Though after attending my first writer’s conference, it’s not that surprising. I overheard a lot of people talking politics, most of them left of center. Being a newbie, I kept my trap shut just like the author of the post linked above. If you’ve been reading this blog, then you know I’m not shy about standing up for what I believe in. And there are ways to do that forcefully without flat-out insulting your opposition.

It comes down to asking yourself, “will my piping up make any difference at this moment?” Sometimes, it’s just better to let them prattle on.

I’ll never forget an experience we had the night before the 2000 election, which you may recall was a mite contentious. My wife and I were browsing around our local Barnes & Noble, when a group of Gore drones voters began loudly carrying on about how excited they were and how a Great New Day awaited. Or something.
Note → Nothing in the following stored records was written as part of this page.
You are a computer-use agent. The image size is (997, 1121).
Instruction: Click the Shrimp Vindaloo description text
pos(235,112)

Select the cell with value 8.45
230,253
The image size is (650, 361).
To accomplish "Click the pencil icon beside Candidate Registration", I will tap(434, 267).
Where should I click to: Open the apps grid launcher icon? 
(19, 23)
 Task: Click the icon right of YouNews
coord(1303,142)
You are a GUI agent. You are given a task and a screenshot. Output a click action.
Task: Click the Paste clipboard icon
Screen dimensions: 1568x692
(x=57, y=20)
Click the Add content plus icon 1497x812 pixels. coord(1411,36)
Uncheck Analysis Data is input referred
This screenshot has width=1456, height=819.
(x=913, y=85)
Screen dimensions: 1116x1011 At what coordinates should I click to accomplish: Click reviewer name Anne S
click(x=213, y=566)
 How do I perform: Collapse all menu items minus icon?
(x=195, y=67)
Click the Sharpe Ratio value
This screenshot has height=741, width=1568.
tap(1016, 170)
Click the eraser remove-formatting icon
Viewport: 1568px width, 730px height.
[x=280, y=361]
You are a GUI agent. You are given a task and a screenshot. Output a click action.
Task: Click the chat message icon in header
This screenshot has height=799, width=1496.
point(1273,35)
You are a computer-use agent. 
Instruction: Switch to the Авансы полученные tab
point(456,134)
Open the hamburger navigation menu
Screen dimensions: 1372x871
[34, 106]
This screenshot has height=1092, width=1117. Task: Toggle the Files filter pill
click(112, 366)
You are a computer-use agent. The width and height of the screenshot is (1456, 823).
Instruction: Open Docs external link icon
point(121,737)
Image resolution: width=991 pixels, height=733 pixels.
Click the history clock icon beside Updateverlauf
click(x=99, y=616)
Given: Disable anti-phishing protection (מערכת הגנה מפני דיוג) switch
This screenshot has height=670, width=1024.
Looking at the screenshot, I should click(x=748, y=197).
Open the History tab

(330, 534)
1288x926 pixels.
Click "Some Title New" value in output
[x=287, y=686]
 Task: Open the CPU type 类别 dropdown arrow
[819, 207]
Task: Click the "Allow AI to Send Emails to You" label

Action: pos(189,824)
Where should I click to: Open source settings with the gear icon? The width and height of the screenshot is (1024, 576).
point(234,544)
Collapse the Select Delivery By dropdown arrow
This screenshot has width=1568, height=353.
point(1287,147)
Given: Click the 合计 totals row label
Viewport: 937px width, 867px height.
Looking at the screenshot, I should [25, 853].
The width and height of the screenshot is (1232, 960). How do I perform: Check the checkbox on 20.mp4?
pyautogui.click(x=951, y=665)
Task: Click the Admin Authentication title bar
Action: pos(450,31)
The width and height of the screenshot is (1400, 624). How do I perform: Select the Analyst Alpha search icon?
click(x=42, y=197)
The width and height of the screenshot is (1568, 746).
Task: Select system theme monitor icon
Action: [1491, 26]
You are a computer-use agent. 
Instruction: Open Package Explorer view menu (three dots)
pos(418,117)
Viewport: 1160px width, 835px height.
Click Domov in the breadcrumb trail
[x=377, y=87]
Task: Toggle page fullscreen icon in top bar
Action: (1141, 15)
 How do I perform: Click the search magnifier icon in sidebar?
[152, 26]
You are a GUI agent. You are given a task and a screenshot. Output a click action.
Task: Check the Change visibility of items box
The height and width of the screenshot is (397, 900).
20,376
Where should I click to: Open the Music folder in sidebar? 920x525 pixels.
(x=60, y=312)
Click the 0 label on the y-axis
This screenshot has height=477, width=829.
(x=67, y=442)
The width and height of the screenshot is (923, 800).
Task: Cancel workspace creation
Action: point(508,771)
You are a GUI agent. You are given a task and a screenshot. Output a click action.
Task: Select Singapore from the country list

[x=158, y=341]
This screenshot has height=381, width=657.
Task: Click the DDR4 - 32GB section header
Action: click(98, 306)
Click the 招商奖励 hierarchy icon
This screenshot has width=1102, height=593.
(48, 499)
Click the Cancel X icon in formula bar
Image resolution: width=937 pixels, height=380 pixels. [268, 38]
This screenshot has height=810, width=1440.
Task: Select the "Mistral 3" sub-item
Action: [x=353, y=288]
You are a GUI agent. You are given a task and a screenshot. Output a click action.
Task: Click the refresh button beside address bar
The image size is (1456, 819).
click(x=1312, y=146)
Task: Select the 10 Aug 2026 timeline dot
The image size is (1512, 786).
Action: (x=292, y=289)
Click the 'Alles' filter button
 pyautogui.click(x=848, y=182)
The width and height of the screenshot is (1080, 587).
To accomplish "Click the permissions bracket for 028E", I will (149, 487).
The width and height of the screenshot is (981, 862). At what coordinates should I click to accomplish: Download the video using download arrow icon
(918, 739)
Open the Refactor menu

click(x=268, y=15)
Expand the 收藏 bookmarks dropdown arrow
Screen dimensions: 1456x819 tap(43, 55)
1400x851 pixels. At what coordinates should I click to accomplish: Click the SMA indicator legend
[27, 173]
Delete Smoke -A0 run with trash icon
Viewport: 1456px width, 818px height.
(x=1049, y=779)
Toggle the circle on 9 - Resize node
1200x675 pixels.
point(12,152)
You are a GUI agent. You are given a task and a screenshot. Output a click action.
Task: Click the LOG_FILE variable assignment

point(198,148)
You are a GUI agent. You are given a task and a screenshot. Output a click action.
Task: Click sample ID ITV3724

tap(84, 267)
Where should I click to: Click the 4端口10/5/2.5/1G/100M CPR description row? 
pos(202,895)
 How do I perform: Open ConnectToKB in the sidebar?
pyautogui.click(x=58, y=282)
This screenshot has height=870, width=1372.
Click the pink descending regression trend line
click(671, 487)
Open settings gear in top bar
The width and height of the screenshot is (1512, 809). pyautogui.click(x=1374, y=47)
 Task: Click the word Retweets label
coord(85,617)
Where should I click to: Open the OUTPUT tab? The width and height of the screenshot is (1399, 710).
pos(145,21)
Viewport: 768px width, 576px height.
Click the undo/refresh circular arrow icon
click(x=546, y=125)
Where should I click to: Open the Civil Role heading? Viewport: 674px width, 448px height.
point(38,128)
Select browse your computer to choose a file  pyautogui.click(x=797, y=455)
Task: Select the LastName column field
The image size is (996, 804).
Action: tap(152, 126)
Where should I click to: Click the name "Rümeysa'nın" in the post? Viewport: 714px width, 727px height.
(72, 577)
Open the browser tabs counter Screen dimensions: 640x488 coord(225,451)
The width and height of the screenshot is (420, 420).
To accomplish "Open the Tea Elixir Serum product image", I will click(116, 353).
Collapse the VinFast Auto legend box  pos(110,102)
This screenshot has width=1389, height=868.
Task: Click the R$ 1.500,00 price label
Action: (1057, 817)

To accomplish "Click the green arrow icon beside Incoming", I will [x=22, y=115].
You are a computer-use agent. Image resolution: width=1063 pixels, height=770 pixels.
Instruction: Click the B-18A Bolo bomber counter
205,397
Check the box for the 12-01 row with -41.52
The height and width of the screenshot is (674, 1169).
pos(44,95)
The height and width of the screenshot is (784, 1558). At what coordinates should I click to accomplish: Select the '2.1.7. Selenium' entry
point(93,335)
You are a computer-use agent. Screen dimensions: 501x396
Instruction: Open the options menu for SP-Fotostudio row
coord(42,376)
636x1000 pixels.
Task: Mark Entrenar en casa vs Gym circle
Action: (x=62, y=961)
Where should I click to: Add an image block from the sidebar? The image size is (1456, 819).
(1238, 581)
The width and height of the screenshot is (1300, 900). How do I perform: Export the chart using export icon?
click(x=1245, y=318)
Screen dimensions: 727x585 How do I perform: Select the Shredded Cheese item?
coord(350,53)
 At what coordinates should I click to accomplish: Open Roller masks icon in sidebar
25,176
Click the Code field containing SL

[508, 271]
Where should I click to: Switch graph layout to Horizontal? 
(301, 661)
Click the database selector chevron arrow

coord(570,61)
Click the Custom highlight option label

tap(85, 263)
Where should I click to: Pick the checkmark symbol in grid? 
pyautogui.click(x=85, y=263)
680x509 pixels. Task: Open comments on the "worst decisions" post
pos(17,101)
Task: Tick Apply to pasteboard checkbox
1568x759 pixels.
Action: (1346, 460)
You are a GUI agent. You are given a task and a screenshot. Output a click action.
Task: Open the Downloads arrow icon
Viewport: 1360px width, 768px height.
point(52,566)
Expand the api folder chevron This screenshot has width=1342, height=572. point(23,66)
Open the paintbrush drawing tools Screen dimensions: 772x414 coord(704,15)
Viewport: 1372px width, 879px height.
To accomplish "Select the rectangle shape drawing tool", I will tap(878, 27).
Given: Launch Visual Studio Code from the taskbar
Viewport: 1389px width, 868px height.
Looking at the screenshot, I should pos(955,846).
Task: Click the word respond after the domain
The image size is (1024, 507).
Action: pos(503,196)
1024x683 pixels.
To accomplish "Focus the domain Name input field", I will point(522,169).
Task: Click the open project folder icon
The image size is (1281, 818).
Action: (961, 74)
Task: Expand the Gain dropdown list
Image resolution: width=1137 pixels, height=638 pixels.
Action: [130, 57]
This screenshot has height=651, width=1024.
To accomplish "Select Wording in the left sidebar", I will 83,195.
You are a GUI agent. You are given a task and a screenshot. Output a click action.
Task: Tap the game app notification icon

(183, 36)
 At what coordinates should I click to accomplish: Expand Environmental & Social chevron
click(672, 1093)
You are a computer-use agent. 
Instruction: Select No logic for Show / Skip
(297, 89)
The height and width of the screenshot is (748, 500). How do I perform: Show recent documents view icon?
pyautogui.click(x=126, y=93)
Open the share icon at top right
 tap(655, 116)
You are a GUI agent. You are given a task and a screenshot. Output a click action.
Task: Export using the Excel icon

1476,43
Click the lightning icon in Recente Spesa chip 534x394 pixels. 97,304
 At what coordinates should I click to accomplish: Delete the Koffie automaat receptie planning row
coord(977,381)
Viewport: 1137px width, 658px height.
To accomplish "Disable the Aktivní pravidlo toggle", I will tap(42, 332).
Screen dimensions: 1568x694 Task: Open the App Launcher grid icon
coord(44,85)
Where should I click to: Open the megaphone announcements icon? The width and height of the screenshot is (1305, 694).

The longer they talked, the more obnoxious they became. It was obvious they were trolling for an argument. My wife was right behind them and took the bait. I watched in fascination as they became more agitated. She kept her cool and stood her ground, but they just couldn’t cope with the idea that someone might have legitimate disagreements with them. One guy finally looked right at her and said, “I can’t believe anybody with a brain would be a Republican.”

To which I replied: “I can’t believe anybody with a brain would say that to my wife while I’m standing right here. Perhaps we should discuss this outside.”

Which he wasn’t interested in, of course. Which leads me to another thought: it’s funny how the far Left is frequently picking fights and agitating for revolutionary change against the Right. Yet we own all the guns.

UPDATE: First-person account of more of this kind of treatment from a well-connected individual in Chicago, the heart of machine politics.